Recorded data —

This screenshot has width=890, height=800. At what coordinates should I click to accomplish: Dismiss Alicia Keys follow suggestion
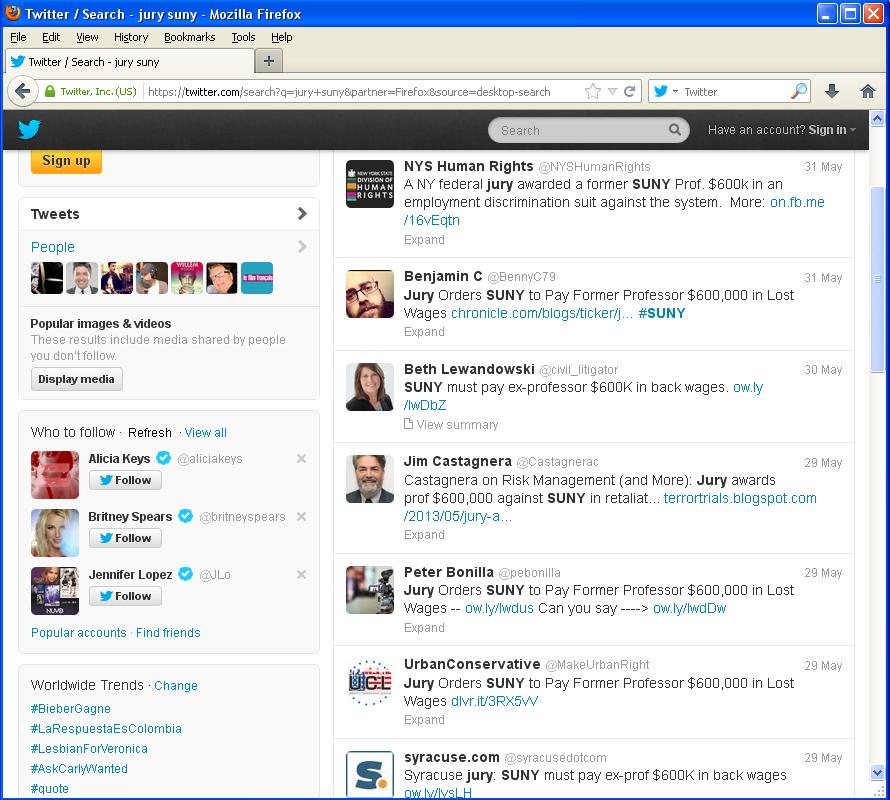click(301, 459)
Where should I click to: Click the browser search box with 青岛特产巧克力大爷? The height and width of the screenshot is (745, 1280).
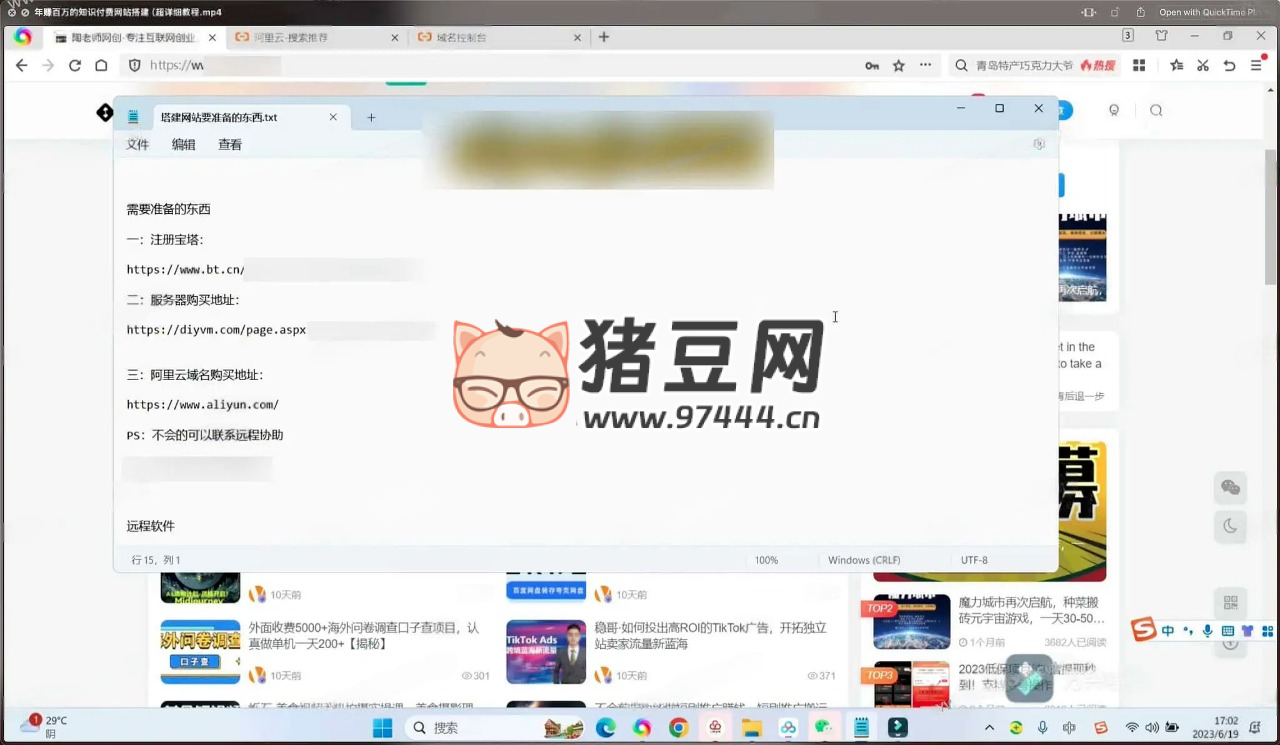pyautogui.click(x=1023, y=65)
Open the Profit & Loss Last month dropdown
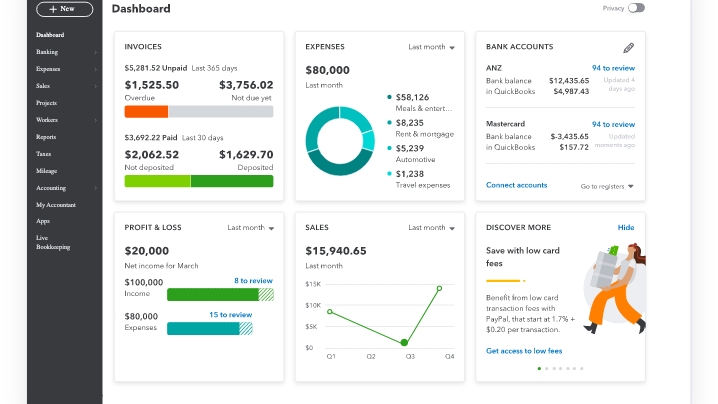Image resolution: width=718 pixels, height=404 pixels. coord(251,228)
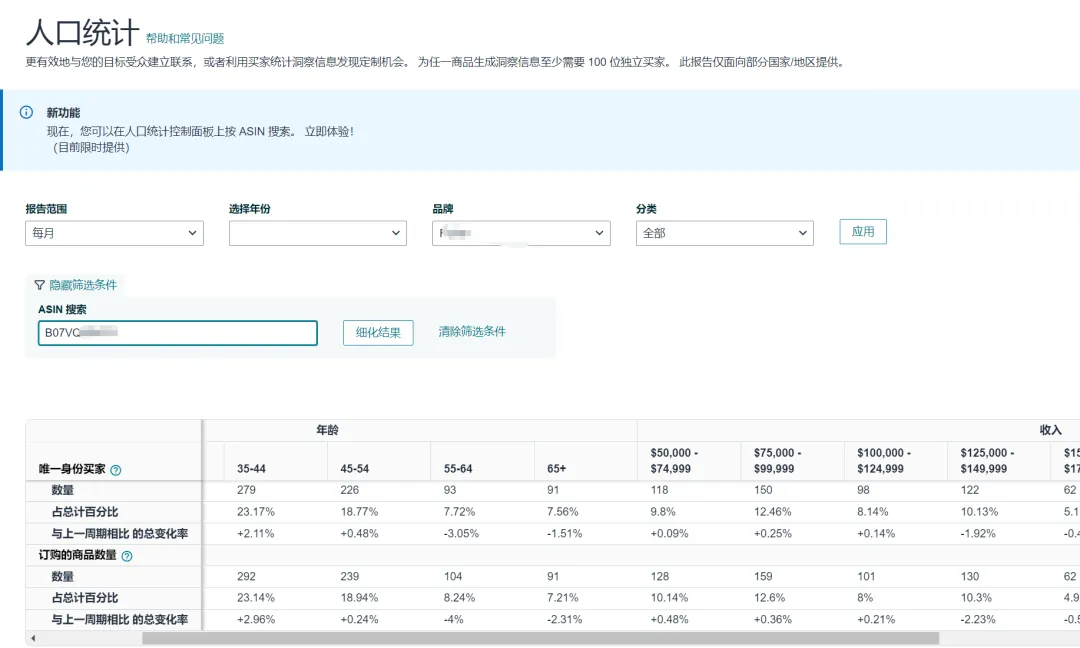The width and height of the screenshot is (1080, 648).
Task: Click the table scrollbar left arrow
Action: tap(33, 638)
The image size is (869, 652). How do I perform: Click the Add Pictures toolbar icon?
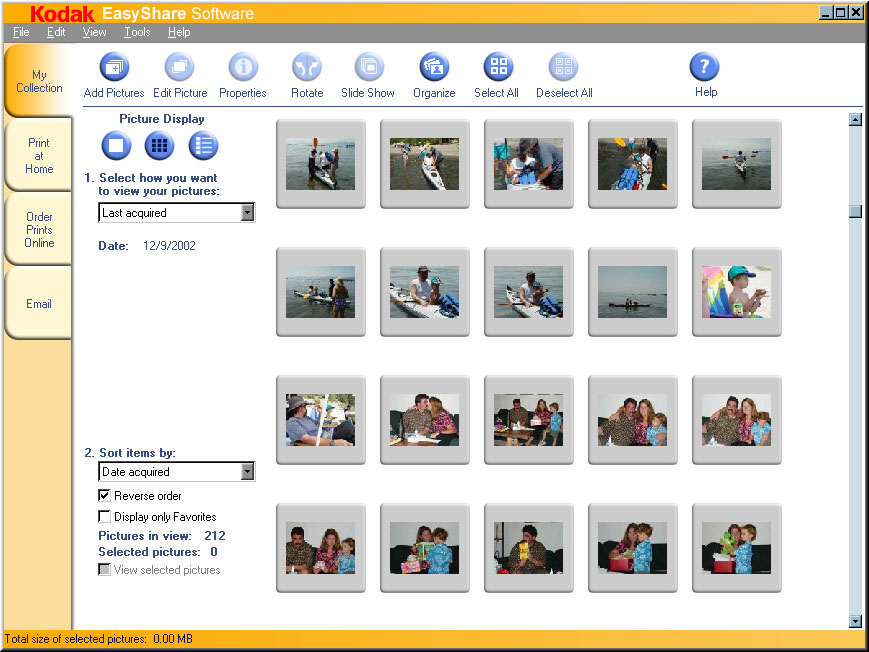pos(114,68)
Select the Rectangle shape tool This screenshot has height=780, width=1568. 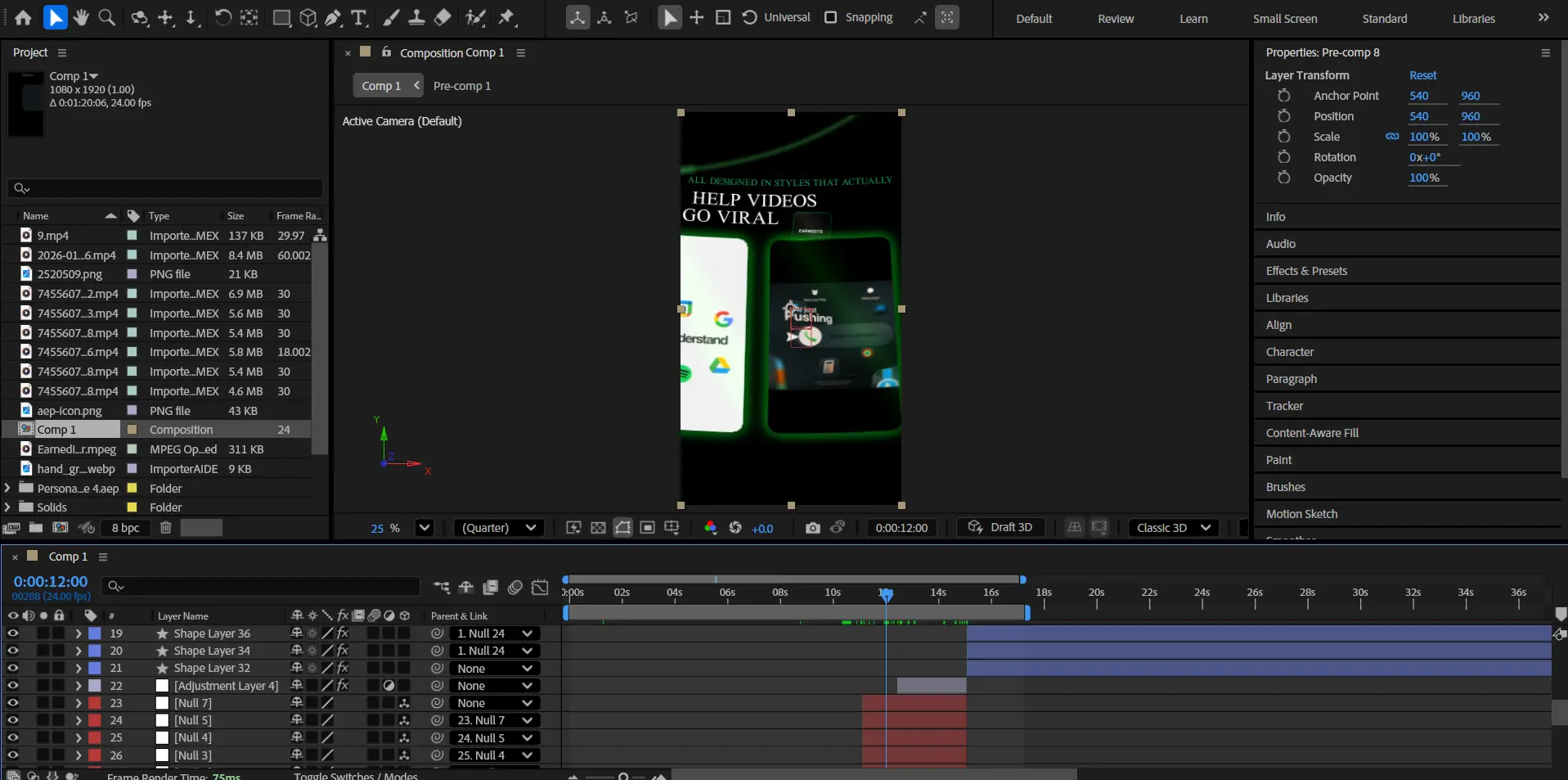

The task — Transcribe the whole listing exactly but exclude images.

Solution to the problem —
This screenshot has width=890, height=800. At what coordinates should I click to accomplish: Dismiss Alicia Keys follow suggestion
click(301, 459)
Where should I click to: Click the browser search box with 青岛特产巧克力大爷? The height and width of the screenshot is (745, 1280).
pyautogui.click(x=1023, y=65)
Open the Profit & Loss Last month dropdown
Image resolution: width=718 pixels, height=404 pixels. coord(251,228)
The width and height of the screenshot is (1080, 648).
Task: Click the table scrollbar left arrow
Action: tap(33, 638)
The image size is (869, 652). How do I perform: Click the Add Pictures toolbar icon?
pos(114,68)
Select the Rectangle shape tool This screenshot has height=780, width=1568. 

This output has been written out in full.